And I thought you'd be parting the seas amid clouds billowing smoke! But
you're normal blokes stealing all my Rothmans in the pub!
"Of course we are," says Peter. "We don't spend 100 per cent of our time
playing in the band, so how can anyone expect us to be like that part of
us all the time? We've got a sense of humour, obviously."
"To be honest," Carl admits, "I prefer an easy life. When I'm at
home I can do what I want - sit there, read, write whatever, I'm not a
party-goer. But when you're talking to people, you have to talk to them.
Otherwise you just piss everyone off. So I try to make it easy for myself.
At home or onstage I can do exactly what I wanna do. But in the meantime I
have to try to get on with people, else they say you're stuck-up, but most
of the time I avoid them if I can"
Doesn't the worship go to your heads?
Carl: "We don't see a lot of it. I don't sit there reading through the
fanmail."
Really? I imagined you'd be the kind of band who received lots of poems of
greatly varying quality...
"A lot of them send you explanations, reckon they've got you sussed out
when they've got it completely wrong, I find less people speak to me and
more people speak about me. You can hear it going on."

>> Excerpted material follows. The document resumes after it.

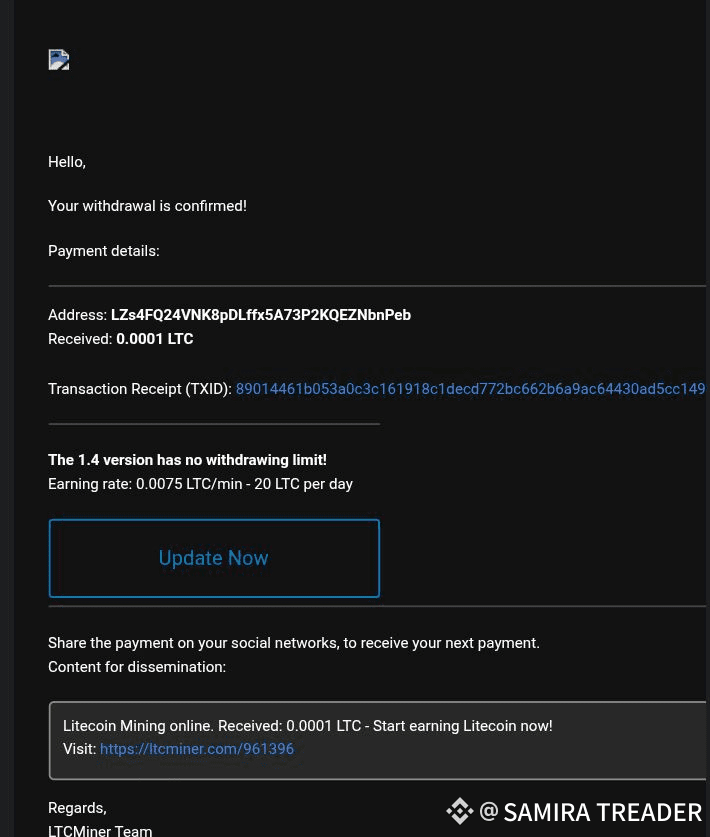This screenshot has height=837, width=710.
Task: Click the 'Payment details:' heading
Action: pyautogui.click(x=103, y=251)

So they think you're untouchable?
"It isn't intentional. But I don't mind it. Cos I'm that sort of
person anyway."
But when you sing something like "Last Exit For The Lost",
aren't you practically crying out for letters saying "Oh thank-you
so much, hearing that record stopped me committing suicide?"

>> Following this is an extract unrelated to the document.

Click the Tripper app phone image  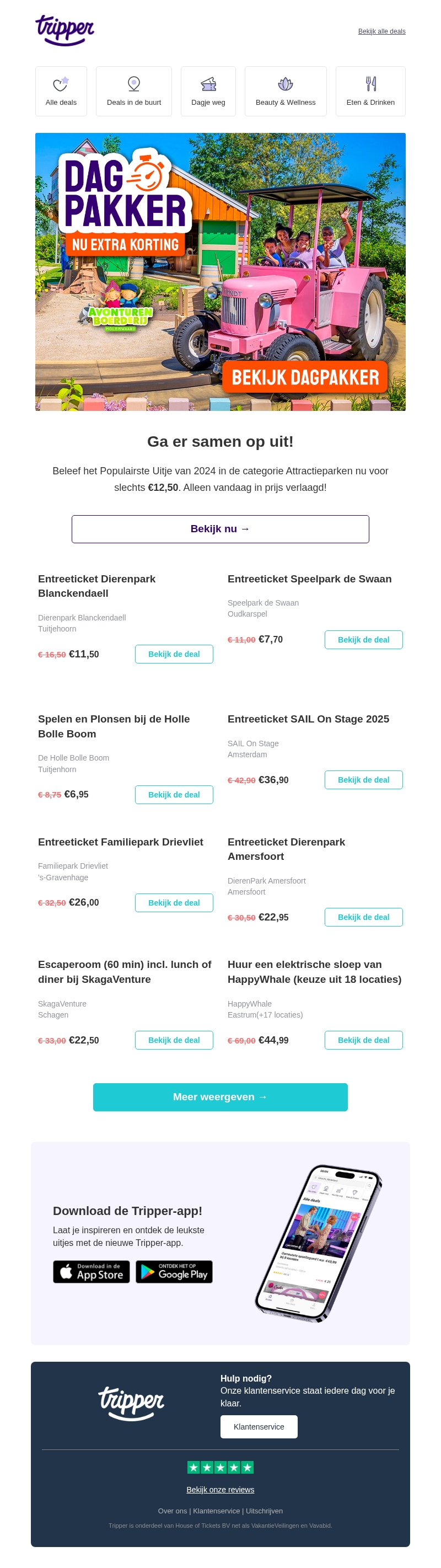point(318,1244)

"It works both ways. A lot of people say our music pisses
them off and makes them want to commit suicide. To me, those
people deserve to die. Whereas those who it cheers up have got a
better understanding. It's probably selfish people who say
it depresses them..."
But you're always saying how depressed you are, how little you
care for life...
"Well, obviously I'm still very young, so... I'm trying to find out
why. I'm finding life more interesting as I find out
what other exits there are. Why I'm still in a physical state,
if you like. But - it's a long subject.
"No, I'm not a depressing person. Not to me. Only from other people's point
of view. But they don't understand my way of thinking. There are different
sides to everybody, and it's just a matter of struggling to find out for
yourself what you're like."
Peter: "Every now and then you have to take time out, think what
you're doing. I don't believe anyone who says they're happy
with their lot - you're always looking for other things."
Carl: "With me, the problem is, no matter how big the band is, how
much money I have (I mean I can see I could get quite well known, achieve
some money, settle down, buy a nice place) - that's not, to be honest,
what I want. Or - not everything I want. The things I do
want are not material. That's why I find being here frustrating sometimes."
Do you imagine you'll find these vague elusive things you seek?
"Should think so."
Love and happiness?
"I'm not a lovey sort of person. I'm a bit more out on my own. Into
myself a bit too much sometimes."
Everytime you label Carl as indulgent, which his avoidances are,
he snaps back with something so self-aware you have to forgive him.
He fully realises that as many people think he's a prat as think
he's a hero. One should prefer prats to bores anyway. "Love songs," opines
Tony, "have been a major infatuation of the record business since the year
dot. They don't really mean anything to anybody anymore, no matter how sad
the story. It doesn't put a lump in your throat anymore."
"They seem to be full of self-pity," mumbles Carl.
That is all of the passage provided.